Amidst the everyday occurrences of Trot treating the planet like his personal Port-a-John, Rakes edging ever so closer to being a key note speaker at Star Wars conventions, and my daily conversations with my buddy Jr about whether Papi will bounce back next year (For the record? I've been in the Yes column since last August while Jr waffles more than an alcoholic given a choice of Jack Daniels or Jim Beam) every now and then something happens that makes me almost tear up.

Yes, it's usually a Kevin Millar sighting or memories of Pedro circa 1999 or remembering Schill pouring that Budweiser on Wake after beating the Yankees in '04. But once in a blue moon?

It's one of my kids.

Today, it was Ciera. Her Mom asked me to go to the store and pick up something (as usual I wasn't paying much attention) and I asked Rakes if he wanted to go. Seeing as how he was getting close to, and I quote "Jedi Level!" on the Wii he declined; Trot was attacking the computer under the guise of playing "Lego Indiana Jones" and much like a dog eating his dinner you don't, under ANY circumstances interrupt THAT.

Ciera was in her room watching the latest hot trend on Disney so I figured that was an automatic no but I asked anyway: "Sissy? Want to ride to the store with me?"
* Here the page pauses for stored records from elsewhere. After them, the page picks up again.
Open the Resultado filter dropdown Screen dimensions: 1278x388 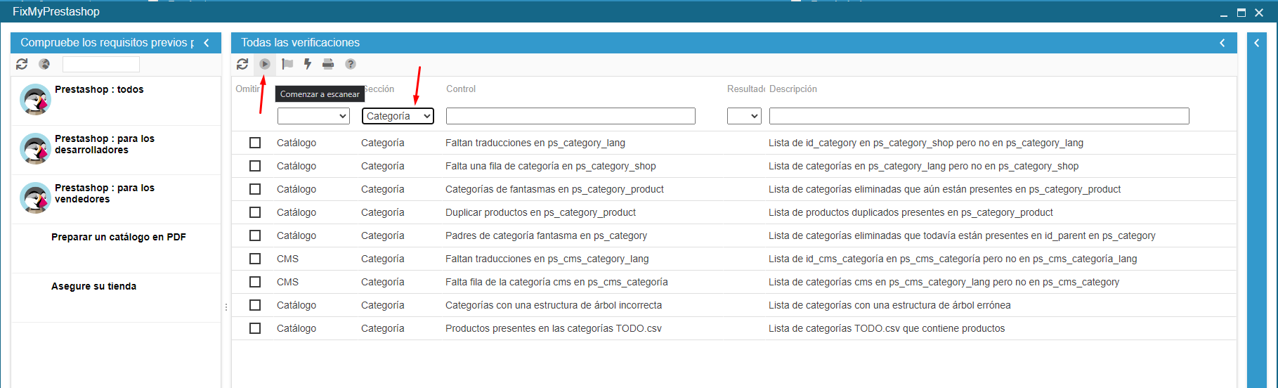coord(744,116)
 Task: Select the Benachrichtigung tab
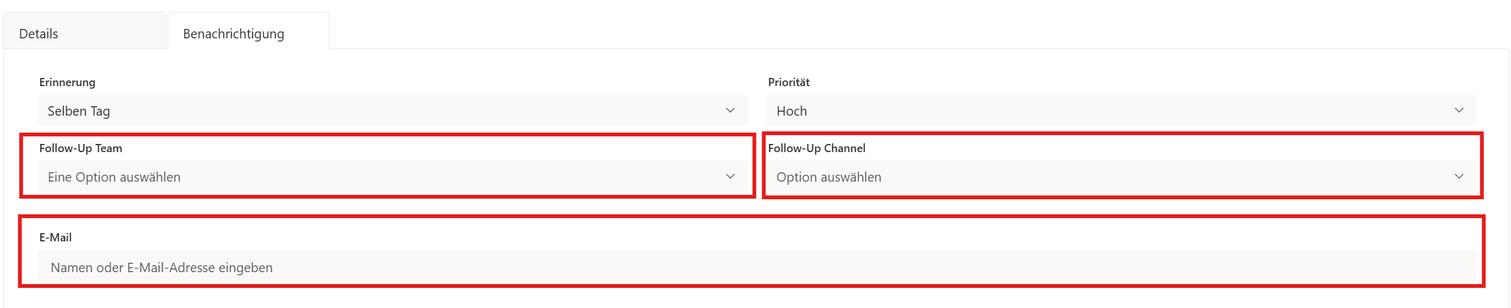(x=234, y=34)
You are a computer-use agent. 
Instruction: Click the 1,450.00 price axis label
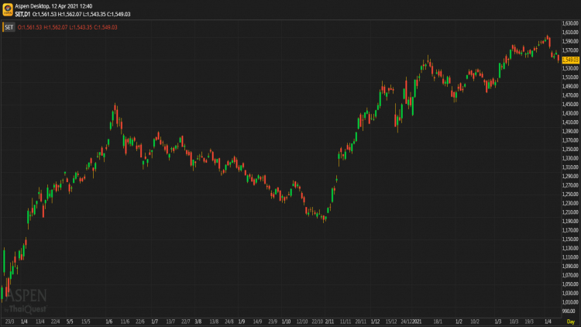570,104
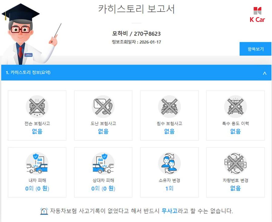Open the 항목보기 button
Image resolution: width=272 pixels, height=222 pixels.
[255, 49]
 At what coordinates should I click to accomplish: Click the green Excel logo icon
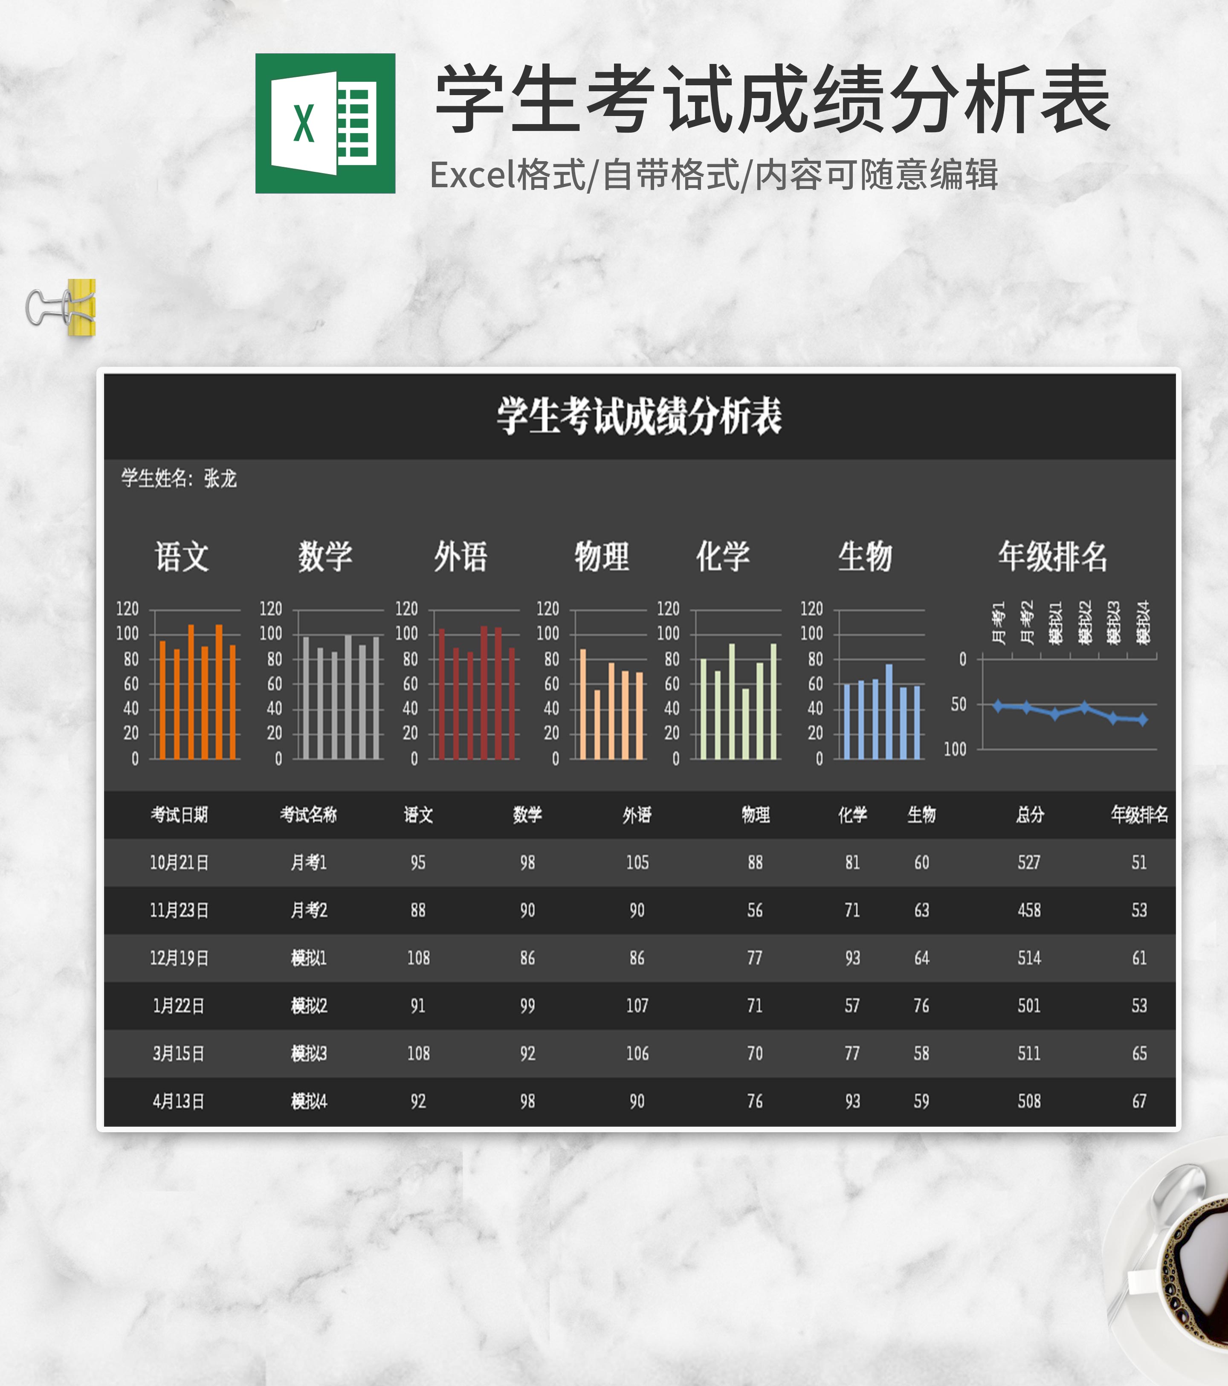point(325,123)
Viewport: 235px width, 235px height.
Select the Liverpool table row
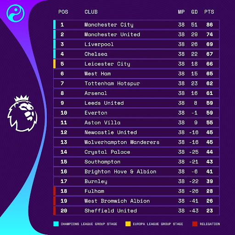point(136,44)
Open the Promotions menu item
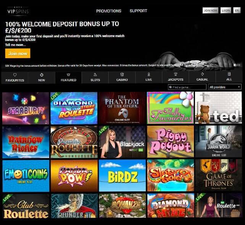The height and width of the screenshot is (225, 245). coord(109,11)
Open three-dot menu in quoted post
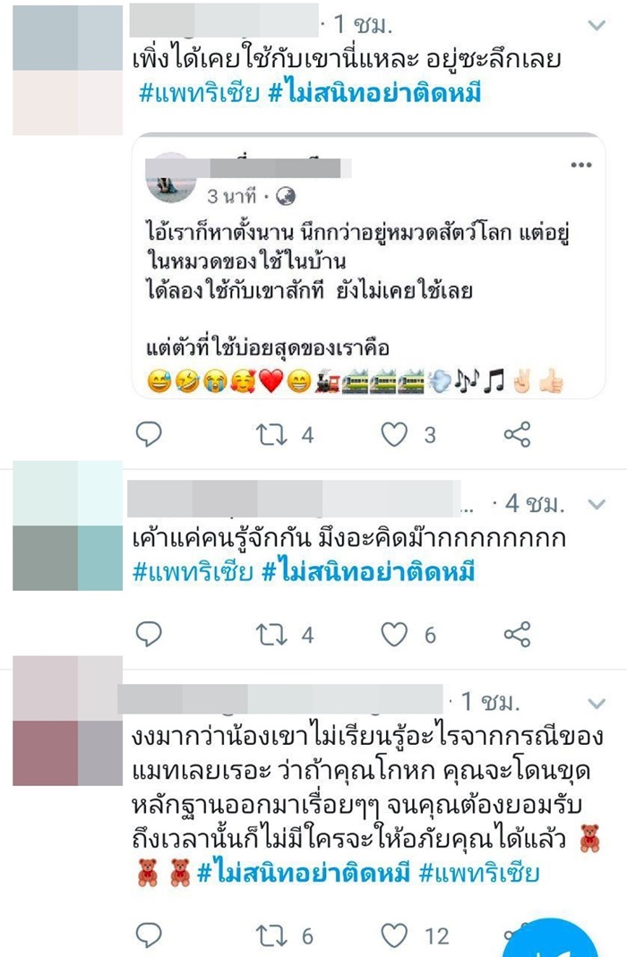 coord(580,165)

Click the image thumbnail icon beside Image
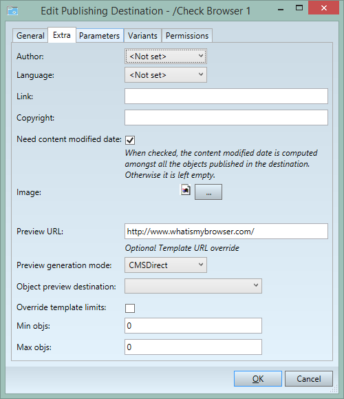(x=186, y=190)
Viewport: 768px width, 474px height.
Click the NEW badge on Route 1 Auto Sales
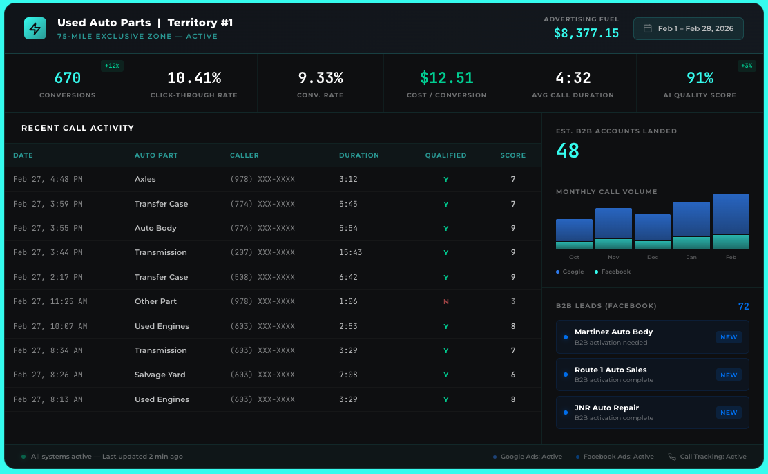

When she said "Sure" I had the same reaction I had when Kevin Spacey revealed himself to be Keyser Sose at the end of The Usual Suspects.

But what REALLY got me? As we're driving down the road talking about how I'm going to kill the first boy who pulls up in my driveway and asks her out?

She reaches over, grabs my hand, and while holding onto it all the way to the store Say's "Dad. Don't worry about all that. It's like 15 years from now."

I gotta clean that car out. 'Cause it got a little dusty this afternoon.

Thank God Spring Training games start tomorrow. Otherwise I'd be turning in my man card by Friday.

Just like always, baseball arrives just in time.